[YOUR OBJECTIVE]: Repeat the records word for word.
----
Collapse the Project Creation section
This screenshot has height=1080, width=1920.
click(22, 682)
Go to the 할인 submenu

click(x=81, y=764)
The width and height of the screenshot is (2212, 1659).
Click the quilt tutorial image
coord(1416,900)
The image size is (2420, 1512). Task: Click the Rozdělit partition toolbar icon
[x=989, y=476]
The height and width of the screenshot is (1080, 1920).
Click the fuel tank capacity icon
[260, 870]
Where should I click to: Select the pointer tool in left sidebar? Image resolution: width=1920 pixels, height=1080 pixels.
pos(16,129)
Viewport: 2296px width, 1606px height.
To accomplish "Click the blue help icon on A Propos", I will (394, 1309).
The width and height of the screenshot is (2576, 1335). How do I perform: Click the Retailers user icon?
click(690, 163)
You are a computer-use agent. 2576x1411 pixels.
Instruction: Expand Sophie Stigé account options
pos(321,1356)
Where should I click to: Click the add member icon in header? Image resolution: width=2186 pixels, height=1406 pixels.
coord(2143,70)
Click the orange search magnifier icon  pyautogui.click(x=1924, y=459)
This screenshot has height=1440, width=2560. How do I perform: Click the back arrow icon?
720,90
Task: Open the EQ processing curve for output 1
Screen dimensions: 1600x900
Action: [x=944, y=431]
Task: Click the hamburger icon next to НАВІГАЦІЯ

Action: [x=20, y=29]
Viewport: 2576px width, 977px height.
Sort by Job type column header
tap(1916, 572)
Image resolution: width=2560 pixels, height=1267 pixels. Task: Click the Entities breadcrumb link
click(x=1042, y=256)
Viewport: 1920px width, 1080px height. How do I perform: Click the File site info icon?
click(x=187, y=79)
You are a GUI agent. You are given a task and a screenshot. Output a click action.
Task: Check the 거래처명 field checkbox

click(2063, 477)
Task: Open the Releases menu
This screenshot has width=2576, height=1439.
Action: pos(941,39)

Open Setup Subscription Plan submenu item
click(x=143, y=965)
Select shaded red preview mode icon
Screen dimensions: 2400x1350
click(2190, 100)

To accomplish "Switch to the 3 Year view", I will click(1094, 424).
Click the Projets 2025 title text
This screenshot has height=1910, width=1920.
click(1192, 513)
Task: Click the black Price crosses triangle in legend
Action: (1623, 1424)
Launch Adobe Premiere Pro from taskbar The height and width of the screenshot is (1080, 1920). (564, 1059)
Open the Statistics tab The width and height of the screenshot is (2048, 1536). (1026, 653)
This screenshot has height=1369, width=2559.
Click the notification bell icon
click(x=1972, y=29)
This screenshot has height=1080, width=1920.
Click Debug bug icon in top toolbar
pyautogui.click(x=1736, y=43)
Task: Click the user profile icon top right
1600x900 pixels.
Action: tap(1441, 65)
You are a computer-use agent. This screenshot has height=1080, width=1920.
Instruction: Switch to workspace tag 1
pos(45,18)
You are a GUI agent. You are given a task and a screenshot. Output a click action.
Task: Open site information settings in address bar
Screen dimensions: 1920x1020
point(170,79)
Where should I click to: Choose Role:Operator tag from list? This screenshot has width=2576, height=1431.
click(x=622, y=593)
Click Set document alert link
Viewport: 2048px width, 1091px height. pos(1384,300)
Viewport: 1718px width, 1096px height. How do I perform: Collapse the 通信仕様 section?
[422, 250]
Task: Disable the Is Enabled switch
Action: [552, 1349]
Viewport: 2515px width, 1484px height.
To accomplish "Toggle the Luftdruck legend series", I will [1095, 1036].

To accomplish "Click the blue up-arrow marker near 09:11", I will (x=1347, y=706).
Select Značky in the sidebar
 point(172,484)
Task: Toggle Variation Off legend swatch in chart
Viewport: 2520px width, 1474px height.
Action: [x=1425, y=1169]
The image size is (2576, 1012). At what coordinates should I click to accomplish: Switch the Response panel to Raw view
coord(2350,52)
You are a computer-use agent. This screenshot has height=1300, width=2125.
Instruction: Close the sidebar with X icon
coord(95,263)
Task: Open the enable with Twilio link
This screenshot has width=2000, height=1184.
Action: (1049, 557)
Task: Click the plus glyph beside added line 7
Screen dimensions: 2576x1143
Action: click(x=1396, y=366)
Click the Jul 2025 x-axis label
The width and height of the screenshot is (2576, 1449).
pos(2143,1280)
----
[WRITTEN RESPONSE]:
Collapse the Project Creation section
This screenshot has height=1080, width=1920.
click(22, 682)
Go to the 할인 submenu

click(x=81, y=764)
The width and height of the screenshot is (2212, 1659).
Click the quilt tutorial image
coord(1416,900)
The image size is (2420, 1512). Task: Click the Rozdělit partition toolbar icon
[x=989, y=476]
The height and width of the screenshot is (1080, 1920).
Click the fuel tank capacity icon
[260, 870]
Where should I click to: Select the pointer tool in left sidebar? Image resolution: width=1920 pixels, height=1080 pixels.
pos(16,129)
Viewport: 2296px width, 1606px height.
To accomplish "Click the blue help icon on A Propos", I will (394, 1309).
The width and height of the screenshot is (2576, 1335). How do I perform: Click the Retailers user icon?
click(690, 163)
You are a computer-use agent. 2576x1411 pixels.
Instruction: Expand Sophie Stigé account options
pos(321,1356)
Where should I click to: Click the add member icon in header? Image resolution: width=2186 pixels, height=1406 pixels.
coord(2143,70)
Click the orange search magnifier icon  pyautogui.click(x=1924, y=459)
This screenshot has height=1440, width=2560. How do I perform: Click the back arrow icon?
720,90
Task: Open the EQ processing curve for output 1
Screen dimensions: 1600x900
Action: [x=944, y=431]
Task: Click the hamburger icon next to НАВІГАЦІЯ

Action: [x=20, y=29]
Viewport: 2576px width, 977px height.
Sort by Job type column header
tap(1916, 572)
Image resolution: width=2560 pixels, height=1267 pixels. Task: Click the Entities breadcrumb link
click(x=1042, y=256)
Viewport: 1920px width, 1080px height. How do I perform: Click the File site info icon?
click(x=187, y=79)
You are a GUI agent. You are given a task and a screenshot. Output a click action.
Task: Check the 거래처명 field checkbox

click(2063, 477)
Task: Open the Releases menu
This screenshot has width=2576, height=1439.
Action: pos(941,39)

Open Setup Subscription Plan submenu item
click(x=143, y=965)
Select shaded red preview mode icon
Screen dimensions: 2400x1350
click(2190, 100)

To accomplish "Switch to the 3 Year view", I will click(1094, 424).
Click the Projets 2025 title text
This screenshot has height=1910, width=1920.
click(1192, 513)
Task: Click the black Price crosses triangle in legend
Action: (1623, 1424)
Launch Adobe Premiere Pro from taskbar The height and width of the screenshot is (1080, 1920). (564, 1059)
Open the Statistics tab The width and height of the screenshot is (2048, 1536). (1026, 653)
This screenshot has height=1369, width=2559.
Click the notification bell icon
click(x=1972, y=29)
This screenshot has height=1080, width=1920.
Click Debug bug icon in top toolbar
pyautogui.click(x=1736, y=43)
Task: Click the user profile icon top right
1600x900 pixels.
Action: tap(1441, 65)
You are a computer-use agent. This screenshot has height=1080, width=1920.
Instruction: Switch to workspace tag 1
pos(45,18)
You are a GUI agent. You are given a task and a screenshot. Output a click action.
Task: Open site information settings in address bar
Screen dimensions: 1920x1020
point(170,79)
Where should I click to: Choose Role:Operator tag from list? This screenshot has width=2576, height=1431.
click(x=622, y=593)
Click Set document alert link
Viewport: 2048px width, 1091px height. pos(1384,300)
Viewport: 1718px width, 1096px height. How do I perform: Collapse the 通信仕様 section?
[422, 250]
Task: Disable the Is Enabled switch
Action: [552, 1349]
Viewport: 2515px width, 1484px height.
To accomplish "Toggle the Luftdruck legend series", I will [1095, 1036].

To accomplish "Click the blue up-arrow marker near 09:11", I will (x=1347, y=706).
Select Značky in the sidebar
 point(172,484)
Task: Toggle Variation Off legend swatch in chart
Viewport: 2520px width, 1474px height.
Action: [x=1425, y=1169]
The image size is (2576, 1012). At what coordinates should I click to accomplish: Switch the Response panel to Raw view
coord(2350,52)
You are a computer-use agent. This screenshot has height=1300, width=2125.
Instruction: Close the sidebar with X icon
coord(95,263)
Task: Open the enable with Twilio link
This screenshot has width=2000, height=1184.
Action: (1049, 557)
Task: Click the plus glyph beside added line 7
Screen dimensions: 2576x1143
Action: click(x=1396, y=366)
Click the Jul 2025 x-axis label
The width and height of the screenshot is (2576, 1449).
pos(2143,1280)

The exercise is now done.